PERCHÉ NESSUNO CERCA LAVITOLA? NON SI E’ MAI VISTO UNO STATO CHE NON FA NULLA PER RINTRACCIARE UN LATITANTE
SIAMO ALLA FARSA: IL MINISTRO DEGLI INTERNI PANAMENSE DICE DI AVER VISTO LAVITOLA, MA NESSUNA AUTORITA’ ITALIANA SI E’ MAI FATTA VIVA PER NOTIFICARGLI CHE IL SOGGETTO E’ UN LATITANTE
Per Lavitola non esiste alcun mandato di cattura dell’Interpol.
“L’ho visto e ci siamo salutati”. Parola di Josè Mulino, ministro dell’Interno panamense, il Maroni dei Caraibi che — se il mandato di cattura esistesse, al contrario di quanto sostiene — Lavitola avrebbe dovuto farlo arrestare.
Accade anche questo, nel “caso” Lavitola, e che “Valterino” fosse a Panama nei giorni scorsi — almeno intorno a metà settembre — lo dice chiaramente il ministro dell’Interno panamense. Mulino lo dice persino nell’assemblea del suo Parlamento, sancendo così la massima ufficialità alle proprie parole.
Lo scrive il quotidiano La Prensa, il 15 settembre, sottolineando che Mulino, in precedenza, aveva negato che Lavitola fosse un consulente di Finmeccanica — ma il contratto del colosso industriale italiano non lascia dubbi — e che “Valterino”, in realtà , fosse il “segretario personale di Silvio Berlusconi”.
Non si tratta di sfumature se si aggiunge un ulteriore dettaglio: Mulino ha accusato l’ex ministro degli esteri panamensi, Juan Carlos Varela, di aver pagato troppo Finmeccanica (333,3 milioni di dollari) per la commessa di elicotteri, radar e cartografia destinata al paese sudamericano.

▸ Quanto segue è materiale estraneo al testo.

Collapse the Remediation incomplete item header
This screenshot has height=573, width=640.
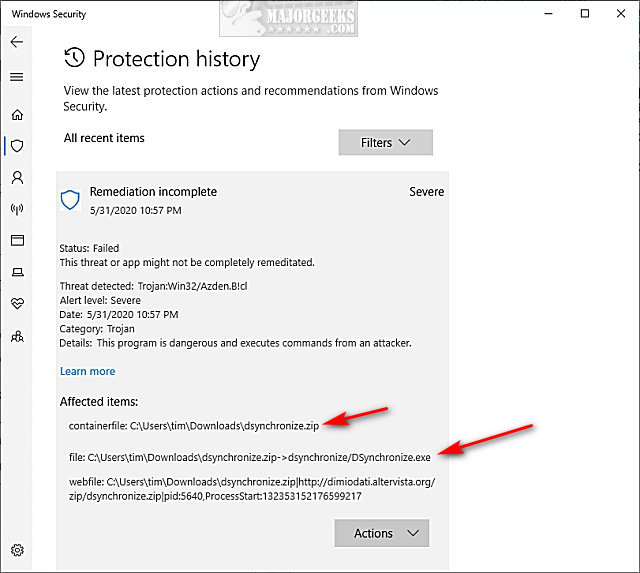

Mulino quindi accusa Varela di non aver trattato con un consulente di Finmeccanica, ma con il “segretario privato” di Berlusconi, e lancia sospetti su una presunta corruzione nella trattativa.
E così, nel consumare il suo scontro con Varela, il 15 settembre Mulino consegna al Parlamento e ai cronisti panamensi due notizie importanti.
E non soltanto a loro: queste notizie dovrebbero interessare chiunque stia cercando di riconsegnare allo Stato italiano il latitante che chiudeva affari per Finmeccanica ed è intimo amico del premier.
La prima notizia: Mulino ha incontrato Lavitola a Panama, esattamente come Valera, e l’ha salutato dicendogli: “Ciao, come va?”.
La seconda: “Per Lavitola non esiste alcun ordine di cattura da parte dell’Interpol”.
E il nostro governo, nel frattempo, che fa?
Davvero il mandato di cattura internazionale non esiste?
In caso di latitanza all’estero, il passaggio alle forze di polizia internazionali è una prassi.
E quindi: se il mandato di cattura internazionale esiste, come si comporterà il nostro Paese con Panama e il ministro Mulino, che ha salutato Lavitola con una pacca sulla spalla, lasciandolo andar via, come se nulla fosse?
Di certo c’è solo che il ministro degli esteri Franco Frattini aveva annunciato l’avvio di procedure formali per raggiungere il “latitante amico di Berlusconi”.
La Farnesina ha spiegato qual è l’ufficiale controffensiva italiana: il 27 settembre Frattini ha scritto al nostro ambasciatore a Panama , chiedendogli di verificare se Lavitola è lì.
Insomma: lo Stato italiano si rivolge a se stesso, cioè a un proprio ambasciatore, e non al governo panamense dove, peraltro, siede un ministro — Mulino, appunto — che Lavitola l’ha incontrato e salutato affettuosamente.
Non solo: l’ha anche dichiarato ufficialmente, in Parlamento, ben due settimane fa.
Oltre Mulino, l’unico ad aver “incontrato” Lavitola è Enrico Mentana, direttore di Bersaglio Mobile, che l’ha intervistato in tv con un collegamento via satellite la scorsa settimana: nessuna procura però, almeno fino a ieri, gli ha chiesto notizie o acquisizione di video.
Eppure i magistrati che indagano su Lavitola sono parecchi: in particolare le procure di Roma e Bari, dove sono approdati, con diverse ipotesi di reato, i fascicoli che hanno spinto il gip di Napoli a chiederne l’arresto.
Nè Roma, nè Bari, hanno avanzato richieste ufficiali a Mentana.
L’unica novità , per il momento, è l’iscrizione di Lavitola nel registro degli indagati, a Bari, per il reato di “induzione a rendere false dichiarazioni all’autorità giudiziaria barese”.
Insomma uno strano modo di procedere del governo italiano nei confronti del loro compagno di merende.